36 pages • 1 hour read
“Next there are shots of calamities: a multiple car-crash pileup, a fallen tree that’s bashed off part of a house, a snarl of electrical wires dragged down by the weight of the ice and flickering balefully, a row of sleet-covered planes, stranded in an airport, a huge truck that’s jackknifed and tipped over and is lying on its side with smoke coming out. An ambulance is on the scene, a fire truck, a huddle of raingear-clad operatives: someone’s been injured, always a sight to make the heart beat faster. A policeman appears, crystals of ice whitening his moustache; he pleads sternly with people to stay inside. It’s no joke, he tells the viewers. Don’t think you can brave the elements!”

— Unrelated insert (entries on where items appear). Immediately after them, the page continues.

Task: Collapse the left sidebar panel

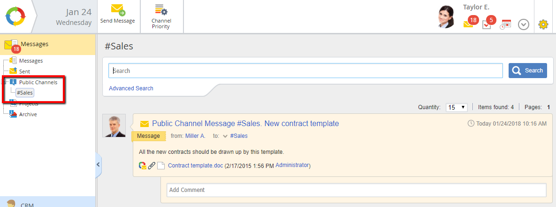Action: [98, 164]
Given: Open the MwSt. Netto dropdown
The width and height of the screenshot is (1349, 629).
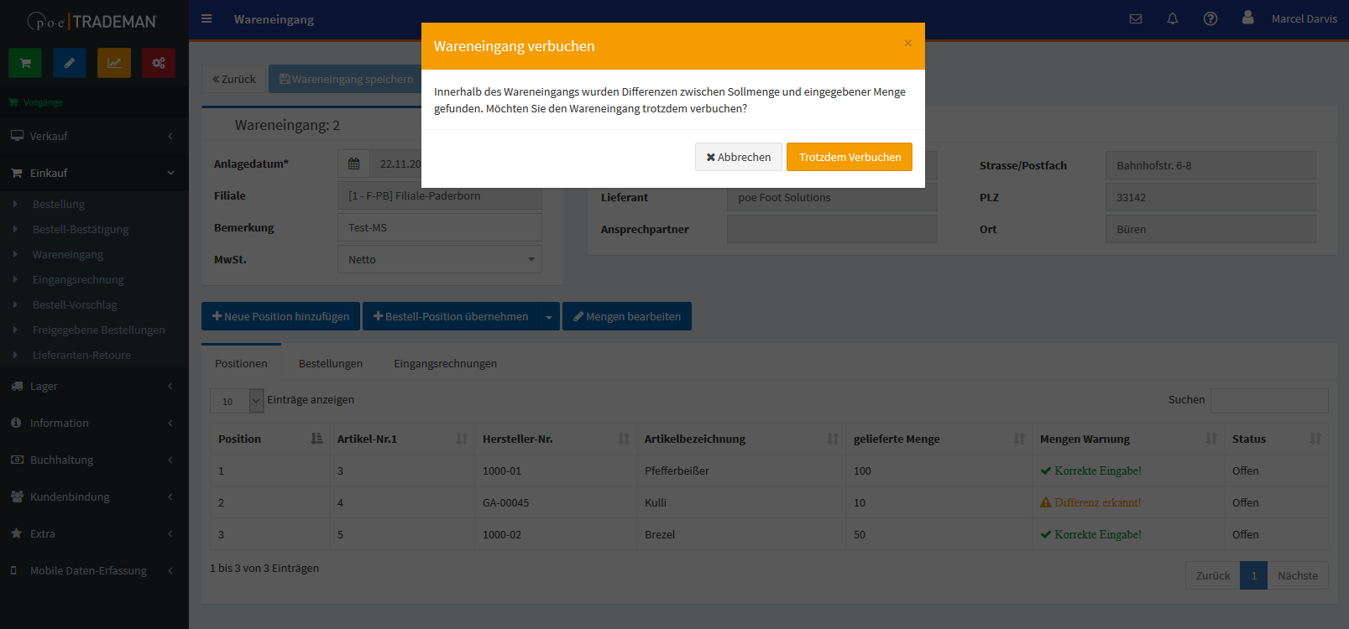Looking at the screenshot, I should pos(439,259).
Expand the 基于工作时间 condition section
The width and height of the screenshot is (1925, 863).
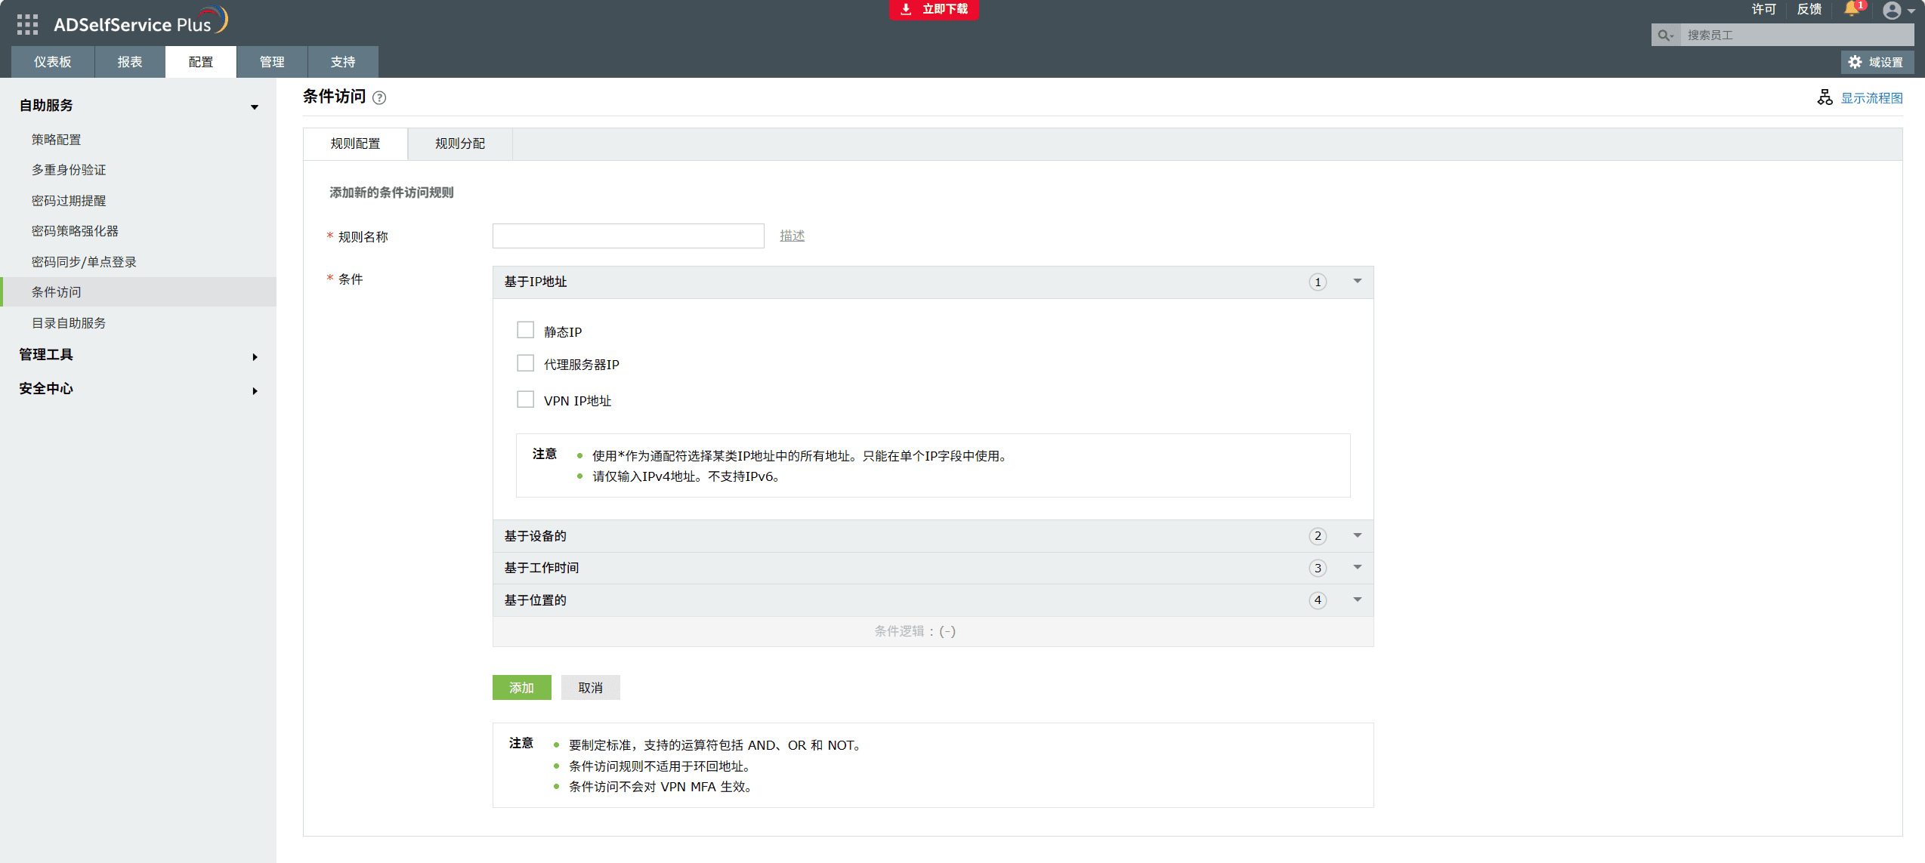click(x=1357, y=567)
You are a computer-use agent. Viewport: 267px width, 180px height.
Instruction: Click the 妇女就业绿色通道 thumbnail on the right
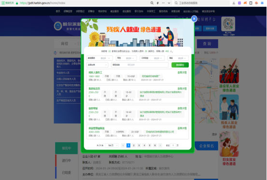click(229, 149)
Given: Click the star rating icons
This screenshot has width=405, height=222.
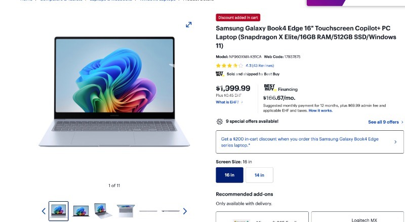Looking at the screenshot, I should 229,65.
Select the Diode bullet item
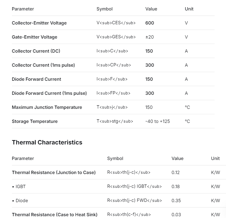226x218 pixels. (x=20, y=201)
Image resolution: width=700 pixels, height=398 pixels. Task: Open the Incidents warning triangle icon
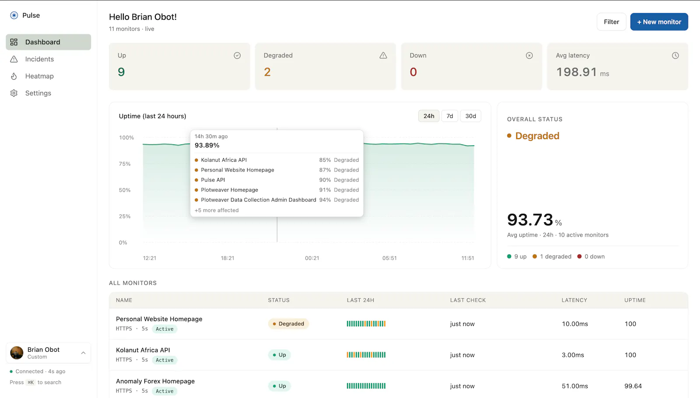(x=14, y=59)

When Constance turns on the television to hear updates on the winter storm, the newscast emphasizes how dangerous the storm is and how people should stay inside and not risk their lives by leaving their homes. This idea of one staying inside where it is safer references Constance’s hesitance to enter the real, outside world and instead retreat back into the fantasy world she created. This quote also reflects Atwood’s motif that casts winter as a deadly elemental force.
“The implication is that Constance has failed to be prepared, which in fact is true. It’s a lifelong failing: she has never been prepared. But how can you have a sense of wonder if you’re prepared for everything? Prepared for the sunset. Prepared for the moonrise. Prepared for the ice storm. What a flat existence that would be.”
Constance is hopeful to hold on to any wonder that can come to her and feels that being prepared all the time hinders that possibility. Being prepared for everything in life would mean that Constance would have to face the real world. Instead, she’d rather live in a fantasy world. However, even when she enters Alphinland, she doesn’t know what is going to happen.
“If she’d foreseen that Alphinland was going to last so long and be so successful, she would have planned it better. It would have had a shape, a more defined structure; it would have had boundaries. As it is, it’s grown like urban sprawl.”
Constance is so unprepared in life that she doesn’t even plan out her stories. She would rather place boundaries on the fantasy setting to keep the public out, as it is her world and she is the one who shapes it. Nevertheless, she needs its commercial success to provide her a paycheck.